Sylvia Hwang nous offre une Gilda vocalement superbe.
La voix va sur tout le spectre, agile, fluide, perlée, suave. Legato et projection servent une naturelle musicalité qui ne défaille jamais. Mais, scéniquement la soprano coréenne se tient trop sur la réserve. On l’aimerait plus mobile, expressive, moins angélique, plus évolutive dans la progression de son personnage, surtout à parti du « Caro Nome ». Mais elle évite l’écueil d’autres Gilda par trop frivoles.
Quant aux duos Gilda-Rigoletto (celui de l’acte 2 !), ils donnent au public l’occasion d’apnées record.

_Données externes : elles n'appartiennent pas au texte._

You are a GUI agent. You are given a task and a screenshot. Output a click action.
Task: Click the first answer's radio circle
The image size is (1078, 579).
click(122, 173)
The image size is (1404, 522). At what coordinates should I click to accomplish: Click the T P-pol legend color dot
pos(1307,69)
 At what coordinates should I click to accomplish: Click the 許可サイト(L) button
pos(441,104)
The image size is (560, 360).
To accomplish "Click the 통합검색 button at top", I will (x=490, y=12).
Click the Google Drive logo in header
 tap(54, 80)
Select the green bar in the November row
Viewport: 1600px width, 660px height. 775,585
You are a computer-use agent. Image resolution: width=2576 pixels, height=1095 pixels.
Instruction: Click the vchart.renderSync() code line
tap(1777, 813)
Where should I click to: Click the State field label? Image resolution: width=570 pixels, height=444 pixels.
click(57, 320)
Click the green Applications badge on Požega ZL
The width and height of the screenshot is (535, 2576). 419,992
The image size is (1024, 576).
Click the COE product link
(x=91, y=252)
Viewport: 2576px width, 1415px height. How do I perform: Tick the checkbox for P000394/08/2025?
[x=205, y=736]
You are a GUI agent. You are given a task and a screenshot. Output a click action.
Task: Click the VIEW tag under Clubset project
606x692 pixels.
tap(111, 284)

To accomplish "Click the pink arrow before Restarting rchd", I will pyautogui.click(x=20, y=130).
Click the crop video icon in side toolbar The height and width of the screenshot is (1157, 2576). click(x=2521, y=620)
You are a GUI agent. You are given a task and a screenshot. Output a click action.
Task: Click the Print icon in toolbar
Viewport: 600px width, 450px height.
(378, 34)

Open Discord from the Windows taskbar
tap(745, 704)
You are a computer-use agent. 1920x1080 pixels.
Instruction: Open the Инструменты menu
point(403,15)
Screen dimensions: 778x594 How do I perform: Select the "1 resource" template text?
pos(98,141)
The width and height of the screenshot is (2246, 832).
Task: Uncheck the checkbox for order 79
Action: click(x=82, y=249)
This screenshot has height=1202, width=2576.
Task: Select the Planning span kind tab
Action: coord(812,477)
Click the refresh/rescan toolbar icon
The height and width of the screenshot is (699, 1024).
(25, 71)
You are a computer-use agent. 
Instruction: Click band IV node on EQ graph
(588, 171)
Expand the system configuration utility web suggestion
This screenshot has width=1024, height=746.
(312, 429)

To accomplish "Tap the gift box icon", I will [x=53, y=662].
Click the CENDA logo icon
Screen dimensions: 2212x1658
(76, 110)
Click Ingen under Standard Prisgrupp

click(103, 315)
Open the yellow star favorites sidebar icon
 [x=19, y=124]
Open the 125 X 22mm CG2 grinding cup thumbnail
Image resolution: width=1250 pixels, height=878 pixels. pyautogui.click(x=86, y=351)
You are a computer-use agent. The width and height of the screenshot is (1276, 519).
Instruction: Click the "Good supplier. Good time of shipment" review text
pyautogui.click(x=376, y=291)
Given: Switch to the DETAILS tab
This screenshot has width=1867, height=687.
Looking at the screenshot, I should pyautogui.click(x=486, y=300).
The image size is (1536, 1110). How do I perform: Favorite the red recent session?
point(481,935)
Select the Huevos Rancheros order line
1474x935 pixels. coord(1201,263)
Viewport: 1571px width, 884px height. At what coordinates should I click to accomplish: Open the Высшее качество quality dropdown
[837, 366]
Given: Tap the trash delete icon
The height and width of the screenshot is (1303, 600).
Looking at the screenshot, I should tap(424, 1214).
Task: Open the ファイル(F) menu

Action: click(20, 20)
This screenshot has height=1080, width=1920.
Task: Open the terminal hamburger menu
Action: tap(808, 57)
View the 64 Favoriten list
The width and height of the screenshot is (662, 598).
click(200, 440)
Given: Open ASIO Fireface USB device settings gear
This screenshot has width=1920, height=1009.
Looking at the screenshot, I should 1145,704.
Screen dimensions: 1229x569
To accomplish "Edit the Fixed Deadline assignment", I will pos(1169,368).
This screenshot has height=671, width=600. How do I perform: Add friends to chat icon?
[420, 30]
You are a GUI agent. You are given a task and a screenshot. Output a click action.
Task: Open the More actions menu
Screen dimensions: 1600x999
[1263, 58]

Face au père et à sa fille, le Duc de Mantoue manœuvre au mieux. Libertin moins cynique que Don Giovanni, le ténor albanais ne nous a pas pour autant subjugué. Voix sans grande amplitude, couleurs limitées, il souffre de la concurrence. Mais il occupe l’espace avec beaucoup de conviction.
Simple méforme sans doute, car son Cavaradossi en 2005 ici même était superbe.
Vladimir Matorin, basse russe, campe un Sparafucile qu’on aimerait assez ne pas croiser par une nuit sans lune. Colossal spadassin, il surine comme il chante, sans coup férir.
La direction de Paolo Arrivabeni est soignée, sobre, très (trop ?) analytique. L’orchestre phocéen se montre à son meilleur, distingué et très présent.
Il faut se souvenir que le premier titre de cette œuvre fut « Maledizione ».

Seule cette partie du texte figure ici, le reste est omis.